Fabel sonrió tristemente pero no habló, invitando a Maria a que continuara. Ella dio un paso adelante y señaló la segunda imagen.
—Martha Schmidt… la chica hallada en la playa de Blankenese. Tenía el estómago totalmente vacío, salvo por los restos de una frugal comida de pan de centeno. —Pasó a la siguiente imagen y su voz se puso más tensa—. Hanna Grünn y Markus Schiller… Las migas de pan en el pañuelo… Y Schiller era uno de los dueños de una panificadora…
Mientras Maria hablaba, Fabel le hizo un gesto a Anna.
—Comunícate con el centro de detención de Vierlander. Diles que tengo que hablar urgentemente con Peter Olsen…
Maria pasó a la imagen siguiente.
—¿Laura von Klostertadt?
—Otra fiesta de cumpleaños —respondió Fabel—. Muy glamourosa, organizada por su agente, Heinz Schnauber. Seguramente habría un servicio de catering. Schnauber me dijo que él siempre quería que Laura sintiera que era su fiesta personal de cumpleaños, no sólo una reunión promocional. Me contó que le gustaba preparar pequeñas sorpresas para ella: regalos… y una tarta de cumpleaños. Tenemos que averiguar cuál era la empresa que hizo el servicio.

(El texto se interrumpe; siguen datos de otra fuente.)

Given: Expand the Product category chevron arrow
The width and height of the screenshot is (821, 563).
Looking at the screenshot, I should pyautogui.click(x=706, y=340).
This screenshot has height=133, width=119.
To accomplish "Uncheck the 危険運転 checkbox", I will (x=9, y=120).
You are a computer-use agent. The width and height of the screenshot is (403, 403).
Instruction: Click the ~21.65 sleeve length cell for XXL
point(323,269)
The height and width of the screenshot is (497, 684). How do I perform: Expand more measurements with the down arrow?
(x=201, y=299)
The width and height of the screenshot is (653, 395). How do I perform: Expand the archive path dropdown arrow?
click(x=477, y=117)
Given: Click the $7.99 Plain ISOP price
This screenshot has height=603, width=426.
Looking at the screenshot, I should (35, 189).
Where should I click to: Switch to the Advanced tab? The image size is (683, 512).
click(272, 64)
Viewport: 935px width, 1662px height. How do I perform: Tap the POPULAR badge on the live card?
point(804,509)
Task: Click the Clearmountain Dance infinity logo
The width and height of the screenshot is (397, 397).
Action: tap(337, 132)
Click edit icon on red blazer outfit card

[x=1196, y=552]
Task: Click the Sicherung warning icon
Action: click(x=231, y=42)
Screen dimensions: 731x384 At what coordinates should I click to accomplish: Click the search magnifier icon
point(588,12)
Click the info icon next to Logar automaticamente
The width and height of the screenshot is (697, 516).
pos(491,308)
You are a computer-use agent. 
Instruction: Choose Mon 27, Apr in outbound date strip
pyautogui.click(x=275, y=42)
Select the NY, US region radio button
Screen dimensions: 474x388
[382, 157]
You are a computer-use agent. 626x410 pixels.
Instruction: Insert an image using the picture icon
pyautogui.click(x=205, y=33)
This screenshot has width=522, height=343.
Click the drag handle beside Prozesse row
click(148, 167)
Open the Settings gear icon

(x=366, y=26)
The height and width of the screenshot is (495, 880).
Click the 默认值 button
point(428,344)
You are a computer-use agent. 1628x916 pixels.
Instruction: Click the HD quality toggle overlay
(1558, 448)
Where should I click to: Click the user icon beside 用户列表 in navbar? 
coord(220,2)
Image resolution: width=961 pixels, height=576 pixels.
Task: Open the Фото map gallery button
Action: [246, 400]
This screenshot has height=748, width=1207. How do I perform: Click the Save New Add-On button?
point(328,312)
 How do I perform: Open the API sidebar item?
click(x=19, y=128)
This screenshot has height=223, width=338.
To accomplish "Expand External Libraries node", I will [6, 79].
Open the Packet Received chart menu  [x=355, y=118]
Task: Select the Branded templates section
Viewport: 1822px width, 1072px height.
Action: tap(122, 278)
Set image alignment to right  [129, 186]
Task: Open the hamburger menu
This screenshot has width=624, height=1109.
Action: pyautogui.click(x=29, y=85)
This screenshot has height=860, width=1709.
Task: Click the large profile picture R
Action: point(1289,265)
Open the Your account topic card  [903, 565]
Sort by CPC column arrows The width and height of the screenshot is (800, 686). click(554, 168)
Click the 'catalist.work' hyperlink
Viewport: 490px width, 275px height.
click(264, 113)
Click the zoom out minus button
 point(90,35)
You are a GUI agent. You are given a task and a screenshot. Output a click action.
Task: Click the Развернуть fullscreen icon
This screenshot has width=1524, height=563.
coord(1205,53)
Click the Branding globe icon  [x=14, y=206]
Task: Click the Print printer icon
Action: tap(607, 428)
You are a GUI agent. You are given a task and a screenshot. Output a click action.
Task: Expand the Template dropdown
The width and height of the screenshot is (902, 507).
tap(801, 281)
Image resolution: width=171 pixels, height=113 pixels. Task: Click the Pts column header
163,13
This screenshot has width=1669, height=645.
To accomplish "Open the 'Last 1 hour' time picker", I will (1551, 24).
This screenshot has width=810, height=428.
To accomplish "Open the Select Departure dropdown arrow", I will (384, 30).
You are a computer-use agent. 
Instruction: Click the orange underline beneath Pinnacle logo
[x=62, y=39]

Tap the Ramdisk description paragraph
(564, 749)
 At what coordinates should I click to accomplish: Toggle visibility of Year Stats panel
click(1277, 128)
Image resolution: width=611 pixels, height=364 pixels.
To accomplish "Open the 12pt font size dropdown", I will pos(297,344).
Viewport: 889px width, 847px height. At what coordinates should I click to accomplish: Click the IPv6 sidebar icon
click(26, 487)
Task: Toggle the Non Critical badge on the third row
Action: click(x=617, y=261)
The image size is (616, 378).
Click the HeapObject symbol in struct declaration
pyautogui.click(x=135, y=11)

—Bernd Ungerer. —Maria siguió avanzando por el tablero como si estuviera sola en la habitación—. Por supuesto, equipos para panificadoras. Hornos… Y aquí… Lina Ritter, disfrazada de Caperucita Roja, con una hogaza recién sacada del horno en su cesta.
—Cuentos de hadas —dijo Fabel—. Estamos tratando con cuentos de hadas. Un mundo en el que nada es lo que parece. Todo tiene un significado, un simbolismo. El lobo grande y malo no tiene nada que ver con los lobos y tiene todo que ver con nosotros. Con la gente. La madre representa todo lo que es pródigo y bueno en la naturaleza, la madrastra es el otro lado de la misma moneda, todo lo que tiene la naturaleza de malvado y destructivo y perverso. Y los productos panificados: la sencilla y honesta integridad del pan; la lujuriosa tentación de los pasteles. Es un elemento que aparece en todos los cuentos de los Grimm.